Based on real-time participant feedback, information acquired through the COVID-19 ECHO programs during the pandemic fills the gap in medical information for many clinicians who need immediate time-sensitive guidance. In addition, Project ECHO supports a digital librarian, who participates and provides internet links to peer-reviewed, evidence-based journal articles and other resources for attendees during every COVID-19 ECHO session.
ECHO as a Social Network
Although the need for medical information and trust play key roles in connecting clinicians and educators with Project ECHO during the COVID-19 pandemic, the desire to be part of a community of practice may also be compelling for attendees. 30 During this time of social and professional isolation, clinicians and educators, who were previously accustomed to working in bustling and stimulating environments, may find themselves looking for social connection. Many previous Project ECHO studies have demonstrated the social benefits of the ECHO model in addition to improving clinician knowledge and self-efficacy.31,32
COVID-19 ECHO Program Growth
Most Project ECHO hubs throughout the United States and globally are also rapidly responding to the COVID-19 pandemic by creating similar programs in their regions. Project ECHO demonstrated the ability to rapidly scale its programming for the COVID-19 pandemic. The US Department of Health and Human Services Assistant Secretary for Preparedness and Response is using Project ECHO to reach national audiences to deliver evidence-guided COVID-19 information. 33 In addition, clinicians who seek guidance at the Centers for Disease Control and Prevention Clinician On-Call Center may be referred to the New Mexico COVID-19 programs because of their valuable just-in-time training (written communication, Debbie Dowell, April 14, 2020). Because of Project ECHO’s wide reach, in the United States and globally, it has the possibility for use with other urgent national and international public health crises in the future.
Conclusions
New Mexico COVID-19 ECHO sessions were among the first ECHOs of their kind and are now being replicated in Central and South America, Africa, and Southeast Asia. For example, the First-Responder and Infectious Disease Office Hours programs are being replicated in Central and South America. 34 Currently, more than 240 distinct COVID-19 ECHO programs are being delivered in the United States and globally. 21
From March 11 through May 31, 2020, the Centers for Disease Control and Prevention reported that 1 239 169 COVID-19 tests had been performed, and 12% of tests were positive. 35 As of May 31, 2020, a total of 194 447 COVID-19 tests had been performed in New Mexico, approximately 4% of which were positive. 36 The COVID-19 ECHO programs in New Mexico may have contributed to the state’s comprehensive pandemic response.
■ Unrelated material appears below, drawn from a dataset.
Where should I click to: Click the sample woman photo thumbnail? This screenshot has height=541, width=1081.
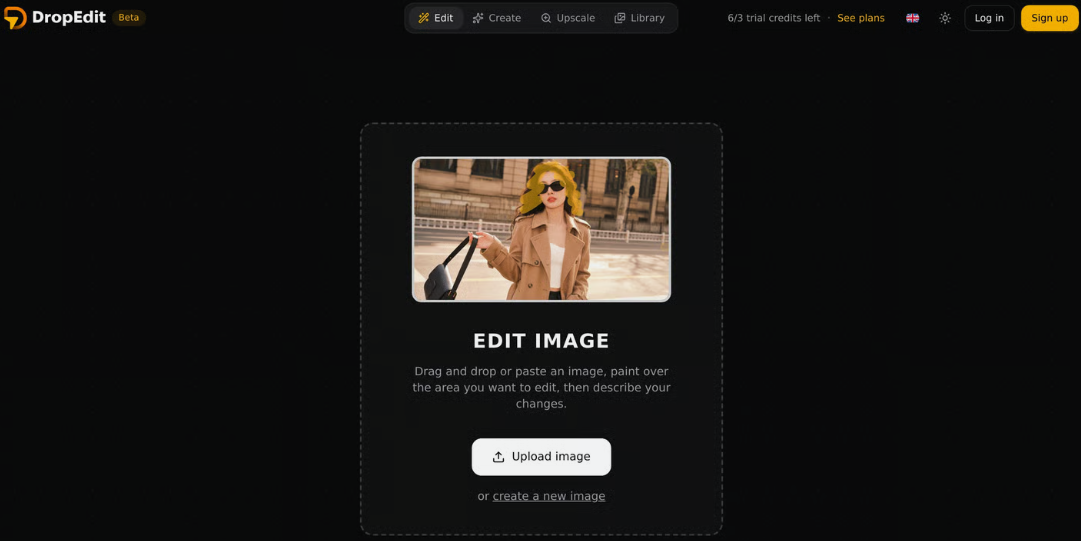[541, 229]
Essential components of an enduring and well-attended ECHO program include ensuring that the trainings are evidence guided, making the program accessible to rural participants, promoting the development of a social network and community of practice, and having the flexibility to evolve along with the pandemic.
Footnotes
Acknowledgments
The authors thank the following people for their support with the development of this article: Minh-Thy N Bui, Summers Kalishman, Chamron Martin, and Robin Swift.
Declaration of Conflicting Interests
The authors declared no potential conflicts of interest with respect to the research, authorship, and/or publication of this article.
Funding
The authors disclosed receipt of the following financial support for the research, authorship, and/or publication of this article: This work was partially supported by the New Mexico Legislature.